Intruder Tools

During reconnaissance, intruders gather information from public sources to learn about the target: the nature of the business, the technical infrastructure, architecture, products, and network configuration. The actions required to discover this information might seem harmless and might even be overlooked by security administrators as “network noise,” but the information gathered in the reconnaissance phase can be useful for launching a network attack. Social Engineering – manipulating people to divulge confidential information or tricking people to do things beneficial to the user – might become prevalent at this stage. If the reconnaissance is pulled off successfully, the target might not know until it is too late.

In this article, I describe some tools and techniques used in the planning, scoping, and recon portion of a penetration test. If you learn to use these recon tools, you’ll get a head start on the intruder by finding these vulnerabilities before they are subject to attack.

Domain Tools

Intruders and penetration testers use a number of tools to obtain DNS information. Many of these tools are very familiar to IT professionals. Tools such as nslookup and dig provide information on domain names, name servers, and network hosts accessible through the Internet. The popular whois service also offers a means for discovering domain information. The Nmap scanner’s -sL option (nmap -sL ) performs a reverse DNS lookup on every IP address in the scan and queries the DNS server each time an IP address is listed.

In addition to these standard DNS tools, a pair of lesser known utilities also inhabit the toolboxes of many experienced pen testers. Dnsrecon , written by Carlos Perez, provides different methods for enumerating targets, such as querying for service-oriented architecture (SOA) and top-level domain, zone transfer, reverse-record lookup, service record enumeration, and brute force attacks on subdomain and host records with a wordlist:

# ./dnsrecon.rb  -t std  -d packetstormsecurity.org
packetstormsecurity.org,199.58.210.12,A
NS25.WORLDNIC.COM,205.178.190.13,SOA
ns25.worldnic.com,205.178.190.13,NS
ns26.worldnic.com,206.188.198.13,NS
mail.packetstormsecurity.org,199.58.210.12,MX,10

Fierce , written by Rsnake, queries your DNS servers of the target and attempts to dump the SOA records:

$ ./fierce.pl -dns <target> -wide -file output.txt

Fierce is interesting to run in larger organizations that have vast networks. If it finds anything, Fierce will scan up and down looking for anything else with the same domain name using reverse lookups.

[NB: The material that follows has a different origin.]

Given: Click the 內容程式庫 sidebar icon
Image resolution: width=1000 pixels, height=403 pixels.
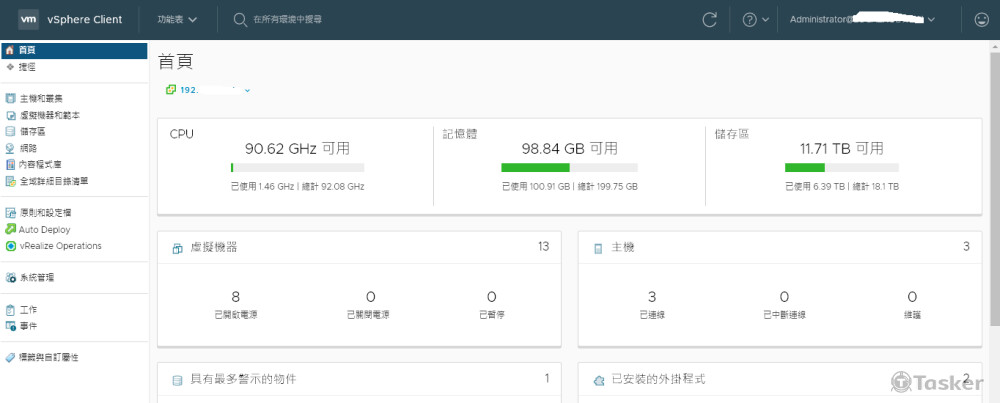Looking at the screenshot, I should pos(10,164).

A search option that allows you to find non-related domain names (Figure 1) is:

$ ./fierce.pl -dns <target> -search searchoption1,searchoption2

(Where searchoption1 and searchoption2 are different names that the target goes by, such as acme.com and acmecompany.com ).

Figure 1: Searching out non-related domain names with Fierce.

Fierce has wordlist support, so you can supply your own dictionary using the -wordlist key:

$ ./fierce.pl -dns <target> -wordlist dicfile.txt -file target.txt.

Dnsrecon, Fierce, and the other DNS tools will likely identify numerous systems that are directly and indirectly associated with the target. You might identify many systems that are out of scope of your initial target, and you must then verify their inclusion in or exclusion from your target scope.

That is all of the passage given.